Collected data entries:
## start

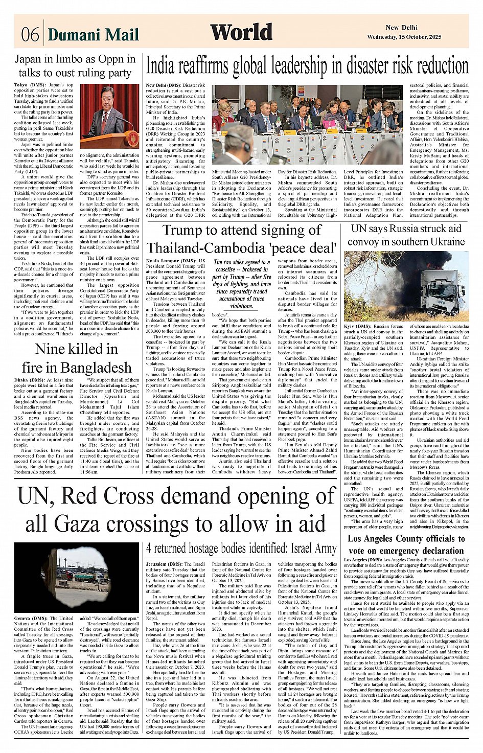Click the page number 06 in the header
pos(30,35)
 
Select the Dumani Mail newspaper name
pos(93,35)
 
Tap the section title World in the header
pos(241,32)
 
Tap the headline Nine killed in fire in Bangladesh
pos(76,358)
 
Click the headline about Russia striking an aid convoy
pos(406,235)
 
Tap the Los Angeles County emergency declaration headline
pos(406,544)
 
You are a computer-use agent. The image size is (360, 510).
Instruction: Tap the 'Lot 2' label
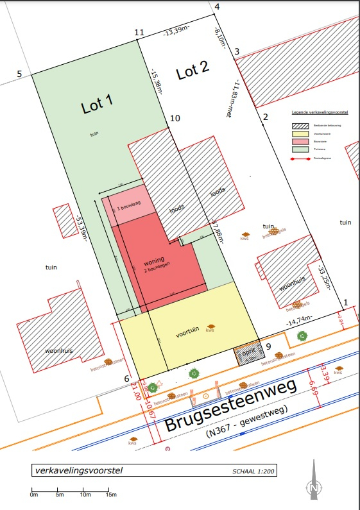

## end

__REQUIREMENTS__:
Put every line of the items above into a numbered list, skipping blank lines and leaving out the pictures.

__RESPONSE TO THE TASK__:
1. Click the page number 06 in the header
2. pos(30,35)
3. Select the Dumani Mail newspaper name
4. pos(93,35)
5. Tap the section title World in the header
6. pos(241,32)
7. Tap the headline Nine killed in fire in Bangladesh
8. pos(76,358)
9. Click the headline about Russia striking an aid convoy
10. pos(406,235)
11. Tap the Los Angeles County emergency declaration headline
12. pos(406,544)
13. You are a computer-use agent. The image size is (360, 510).
14. Instruction: Tap the 'Lot 2' label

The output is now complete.